Blueberry/Berry Hedge Permaculture concept design
Hello, My name is Russell, this is my first post. I manage a farm in Port Angeles, Washington, age 23, and have managed to get ahead of annual work to have time and surplus money to invest in a permaculture food forest design Idea i've been bubbling over for a while now.
To begin with, I live in zone 8b i believe (-8 deg last winter in the low spots) my design is going to take place on a mild slope down to that spot.
My idea is based on the design tests I did this year. It's really hard for me to think about explaining what i want to do so just hang with me a second:
I believe all gardens need to be designed for efficient accessibility (permies say duh) so that means I will be designing my hedges around my irrigation system, which can be either driptape for linear lined boring field work, or a layout to accommodate a sprinkler. Plus maybe if I fit in enough trees near the spinkler, maybe a variety will have that tree fall vitamin reaction from being hit with a sprinkler? hell maybe if i make the hedge dense enough I can just hose down the trees to canopy the moisture in. anyways
What I am designing is in two parts, one I want to create interconnecting circular mandala gardens with sprinklers in the center with the bottom side of the circle cut off due to being on a hill (highest point is south, goes down north). Plus these circles will be held higher than the decreasing elevation of the hill by cedar stakes painted with copper and layers of material starting from the soil having 5 inches of mulch on the side that touches the cedar walling, then alder branches, then cedar wall, thereby just acting as a thick mulch layer that has all the weight leaning against it. works right? if you are worried the trees will outlast the materials holding it to the hill, my solutions are simple: either swap out the steaks next to the previous ones in 10 years, for the crossing branches, just cut more and bend them to be released once behind the bracing cedar stakes. or maybe I should just minimize how much I tamper the soil around the trees.
the plants for those would be in order to fill in every size to create a canopy, so here is my idea: In the front, depending on how much I want to really water these and how much clay is in the soil i choose, I'm thinking Strawberries and kinnikinik on the ground, raspberries in the front circle but maybe service berries to hug the tree? I thought about seaberries, but they get to big, need better deeper soil than whats there, and more sun/heat. PLUS I have learned to enjoy plants that fruit multiple times a year, so when we have wet springs like this one we don't loose all of that sector's crop.
behind the front "EDGE" plants would either be strawberry trees, edible varieties of mountain ash, or maybe paw paws but i already have those.
in the back depending on spacing I was thinking blue huckleberries, or maybe a fall yellow raspberry that will recieve more sun as it lowers below the tree branches as they will be lower down the hill too.
I have a lot of money to throw at this project,so give me ideas for plants and maybe edge hedge row design links or information. otherwise Imma just dig swale 'ditches' and redirect every inch of that hill to funnel into a planter cedar staked bed and make as efficient of a layout as possible.

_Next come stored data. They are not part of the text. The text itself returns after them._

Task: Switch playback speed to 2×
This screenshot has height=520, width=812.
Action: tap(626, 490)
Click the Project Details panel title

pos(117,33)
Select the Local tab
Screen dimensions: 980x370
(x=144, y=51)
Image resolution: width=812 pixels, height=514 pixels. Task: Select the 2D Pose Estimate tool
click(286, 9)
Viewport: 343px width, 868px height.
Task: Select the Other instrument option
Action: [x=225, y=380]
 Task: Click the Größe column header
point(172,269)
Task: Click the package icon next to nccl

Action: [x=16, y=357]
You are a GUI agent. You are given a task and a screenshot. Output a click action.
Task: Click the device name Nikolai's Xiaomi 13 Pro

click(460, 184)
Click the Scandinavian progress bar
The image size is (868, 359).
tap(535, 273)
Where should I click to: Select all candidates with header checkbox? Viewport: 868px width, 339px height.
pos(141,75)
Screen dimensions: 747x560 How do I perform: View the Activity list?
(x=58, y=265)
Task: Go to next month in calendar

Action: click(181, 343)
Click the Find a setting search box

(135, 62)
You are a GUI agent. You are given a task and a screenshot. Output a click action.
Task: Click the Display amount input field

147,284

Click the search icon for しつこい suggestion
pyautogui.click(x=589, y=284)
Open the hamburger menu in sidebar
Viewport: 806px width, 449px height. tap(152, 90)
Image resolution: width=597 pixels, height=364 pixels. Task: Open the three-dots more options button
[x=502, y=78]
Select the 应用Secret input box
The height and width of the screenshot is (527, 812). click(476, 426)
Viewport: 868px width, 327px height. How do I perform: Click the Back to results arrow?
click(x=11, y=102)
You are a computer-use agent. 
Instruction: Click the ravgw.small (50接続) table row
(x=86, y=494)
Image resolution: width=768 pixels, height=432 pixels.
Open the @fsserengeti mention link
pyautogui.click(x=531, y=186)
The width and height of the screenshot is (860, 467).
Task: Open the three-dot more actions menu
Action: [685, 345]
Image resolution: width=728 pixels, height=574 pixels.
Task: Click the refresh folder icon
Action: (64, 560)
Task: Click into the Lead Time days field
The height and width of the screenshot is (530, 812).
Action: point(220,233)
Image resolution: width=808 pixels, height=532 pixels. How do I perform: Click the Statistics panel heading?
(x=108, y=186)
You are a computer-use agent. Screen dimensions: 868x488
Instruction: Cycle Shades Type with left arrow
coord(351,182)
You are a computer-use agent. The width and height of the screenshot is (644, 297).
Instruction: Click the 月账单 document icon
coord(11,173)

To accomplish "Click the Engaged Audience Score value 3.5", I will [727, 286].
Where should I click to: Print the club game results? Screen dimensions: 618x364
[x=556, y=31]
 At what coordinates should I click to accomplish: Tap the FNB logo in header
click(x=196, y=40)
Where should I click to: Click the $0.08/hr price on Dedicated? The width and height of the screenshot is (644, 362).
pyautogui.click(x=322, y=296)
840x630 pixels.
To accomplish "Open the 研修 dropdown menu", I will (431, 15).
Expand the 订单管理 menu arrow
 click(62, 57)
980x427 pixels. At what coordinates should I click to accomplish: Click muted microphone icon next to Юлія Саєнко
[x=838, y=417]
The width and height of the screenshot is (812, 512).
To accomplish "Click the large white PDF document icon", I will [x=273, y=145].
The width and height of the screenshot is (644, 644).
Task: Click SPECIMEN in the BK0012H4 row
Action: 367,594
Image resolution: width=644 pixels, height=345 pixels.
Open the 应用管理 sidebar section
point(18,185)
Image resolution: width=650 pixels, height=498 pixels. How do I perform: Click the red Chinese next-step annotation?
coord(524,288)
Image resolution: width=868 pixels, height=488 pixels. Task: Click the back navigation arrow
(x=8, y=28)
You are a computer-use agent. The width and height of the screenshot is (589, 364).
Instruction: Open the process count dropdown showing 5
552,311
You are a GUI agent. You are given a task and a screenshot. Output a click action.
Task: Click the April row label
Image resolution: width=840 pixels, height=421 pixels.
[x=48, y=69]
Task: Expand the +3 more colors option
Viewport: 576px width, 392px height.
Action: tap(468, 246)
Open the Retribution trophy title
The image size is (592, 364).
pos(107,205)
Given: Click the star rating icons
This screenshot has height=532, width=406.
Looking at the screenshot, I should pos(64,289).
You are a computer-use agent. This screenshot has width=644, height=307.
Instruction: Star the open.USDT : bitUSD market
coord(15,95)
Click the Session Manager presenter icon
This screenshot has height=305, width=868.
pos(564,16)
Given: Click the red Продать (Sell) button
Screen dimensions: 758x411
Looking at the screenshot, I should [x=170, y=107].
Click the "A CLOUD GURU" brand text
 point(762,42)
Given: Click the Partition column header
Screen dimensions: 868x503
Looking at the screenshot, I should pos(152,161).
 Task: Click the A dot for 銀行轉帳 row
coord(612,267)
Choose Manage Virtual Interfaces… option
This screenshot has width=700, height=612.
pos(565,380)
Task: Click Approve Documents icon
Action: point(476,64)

just to let you know there will be an array of other plants in the ground cover mix, everything from clovers, vetch, to poppies and nasturtiums. I need ideas for low-impact vineing plants
The farm down the road is downsizing their blueberry crop, so im going to buy it up!
I have another hill, actually just next to the previously mentioned one, this one I would like ot tier down. is it ignorant to put blueberries on the same cedar stakes tier system, that gets roughly 85% sun. I sure have enough fire wood but was thinking about doing a string of pines in the very back next to where the forest starts. I'm a firm believer in keeping your needs close, so i plant alfalfa next to all my fields, so might as well have some pine trees jetting up next to blueberries, right? it's next to a gravel road anyways so wouldn't kill off much.
There's a lot to take in from wha ti have just typed, but here should be some good pictures of half the 'test' garden i designed, and how successful it was. to give you the details, I made the walls of eat bed by mounding up the dirt i the center, putting in cedar stakes, then with JUST alder sapling limbs, i just laid bundle ontop of bundle going from left to right laying it down opposite. This is designed to accommidate a sprinkler in 1/3 turn roughly, worked really well. I only watered the garden twice this summer yet it grew at the same rate as what i water daily in the field. I weeded it once and due to the density and clover there was only thistle and nightshade. PLUS the whole thing that made it work was clover, I put red clover in the higher back of the bed, and white in the southern front. I was finding mushrooms growing out of the bed walls in the end of july without watering it in weeks.
those are june pictures too, so everything is BEEFED up, it's nice to walk on fresh clover that falls a foot and a half, even going through my 2'5" wide paths on my belly is a mind kick.
So help a farmer out, if you have simple SHAPES for designs, or ideas on EDGES and how to MAXIMIZE the edge potential of food output, also a list of plants that thrive on the edges of thickets, LET ME KNOW. I can make anything I want and need your insight to come up with a finished project.
So thanks for your time, hope you enjoyed reading.